Amnioinfusion is not beneficial for babies releasing medium to heavy meconium during labour, except in settings with limited facilities to monitor the baby's condition during labour.
A bowel movement (meconium) from the unborn baby during labour can enter the baby's lungs, causing breathing difficulties after birth. Extra liquid can be injected through the woman's vagina or abdomen into the womb (amnioinfusion) to provide more liquid to dilute the meconium and surround the baby. The review of 14 trials (4435 women) found that amnioinfusion with a salt (saline) solution is beneficial for babies only in settings in which babies are at high risk due to limited monitoring facilities. Further research into the effects on women is needed.
Amnioinfusion is associated with substantive improvements in perinatal outcome only in settings where facilities for perinatal surveillance are limited. It is not clear whether the benefits are due to dilution of meconium or relief of oligohydramnios.

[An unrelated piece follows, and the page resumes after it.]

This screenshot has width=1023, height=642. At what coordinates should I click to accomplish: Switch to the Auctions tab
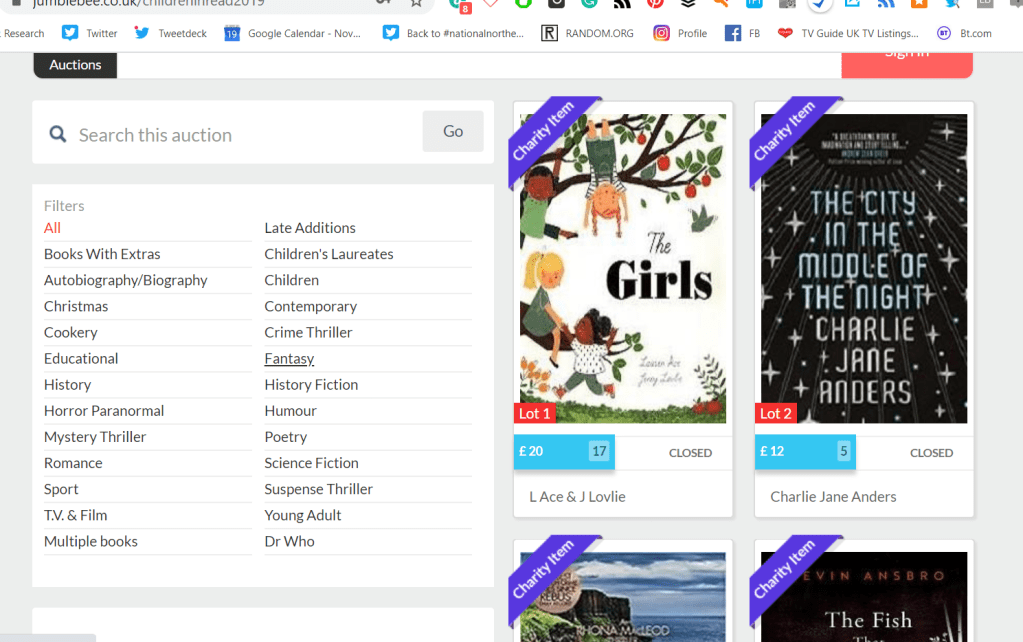point(75,65)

In settings with standard peripartum surveillance, some non-substantive outcomes were improved in the initial analysis, but sensitivity analysis excluding trials with greater risk of bias eliminated these differences. Amnioinfusion is either ineffective in this setting, or its effects are masked by other strategies to optimise neonatal outcome.
The trials reviewed are too small to address the possibility of rare but serious maternal adverse effects of amnioinfusion.
Amnioinfusion is thought to dilute meconium present in the amniotic fluid and so reduce the risk of meconium aspiration.
To assess the effects of amnioinfusion for meconium-stained liquor on perinatal outcome.
We searched the Cochrane Pregnancy and Childbirth Group's Trials Register (1 December 2013).
Randomised trials comparing amnioinfusion with no amnioinfusion for women in labour with moderate or thick meconium staining of the amniotic fluid.
Three review authors independently assessed eligibility and trial quality, and extracted data.
Fourteen studies of variable quality (4435 women) are included.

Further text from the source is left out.